O governo da Nigéria confirmou neste sábado (27) que bombardeios realizados pelos Estados Unidos atingiram e destruíram dois acampamentos associados ao grupo terrorista Estado Islâmico (EI) na floresta de Bauni, região noroeste do país.
Em comunicado, o Ministério da Informação informou que as instalações serviam de ponto de concentração e preparação para combatentes estrangeiros do EI que ingressavam no território nigeriano a partir do Sahel. Segundo a nota, esses militantes atuavam em parceria com aliados locais para planejar ataques de grande escala no país.

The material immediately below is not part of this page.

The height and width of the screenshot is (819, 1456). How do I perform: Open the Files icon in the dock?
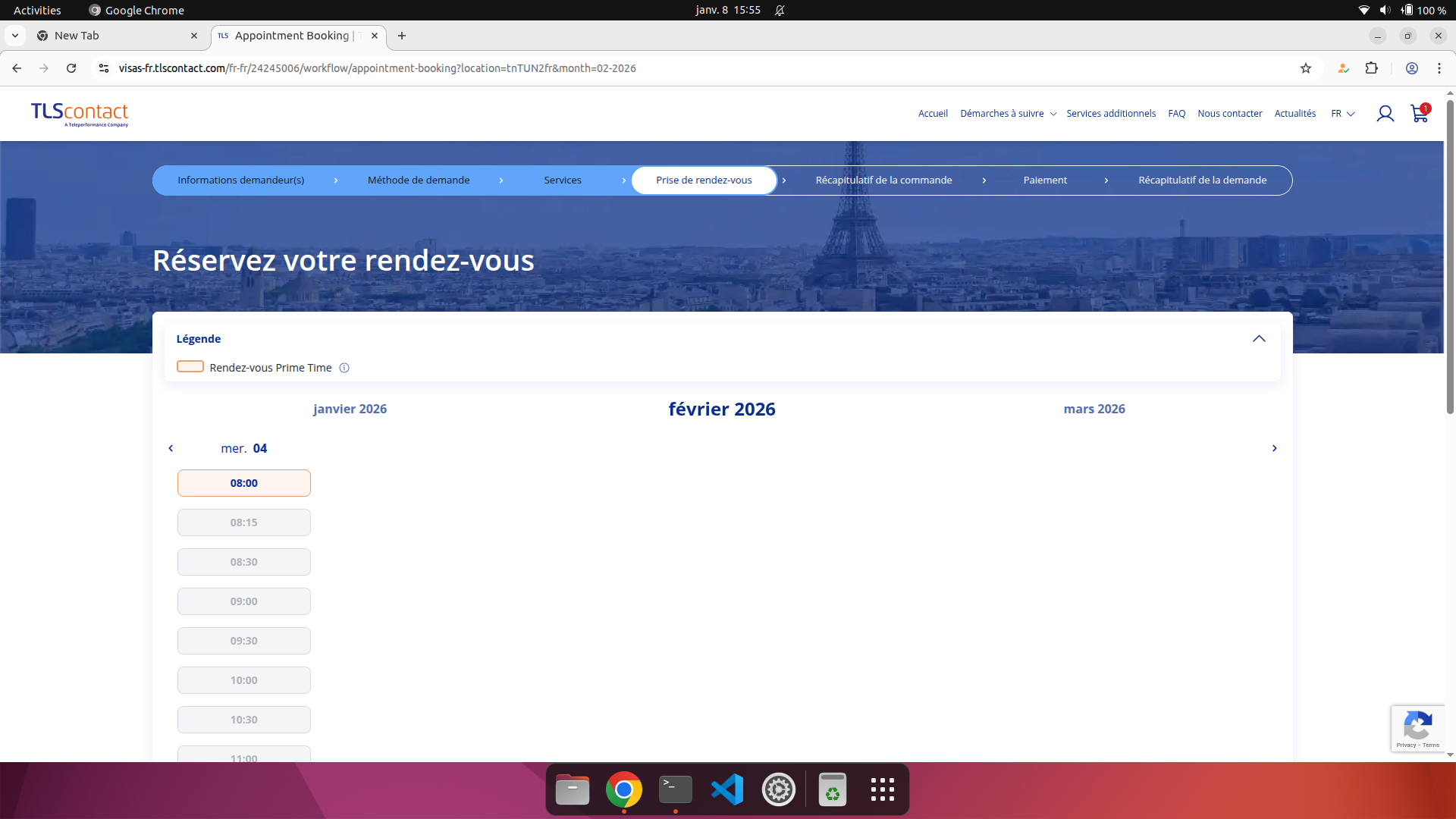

As autoridades nigerianas ressaltaram que a operação aérea, autorizada pelo presidente norte-americano Donald Trump, contou com “apoio explícito” do chefe de Estado da Nigéria, Bola Ahmed Tinubu.
De acordo com o Pentágono, a ofensiva envolveu o lançamento de cerca de dez mísseis Tomahawk a partir de um navio da Marinha dos EUA posicionado no Golfo da Guiné. Os projéteis atingiram “múltiplos” alvos na área de Sokoto, próxima à fronteira com o Níger.
Donald Trump classificou o ataque como “poderoso e mortal”, justificando a ação como necessária para conter o massacre de cristãos em um dos países mais perigosos do mundo para professar a fé.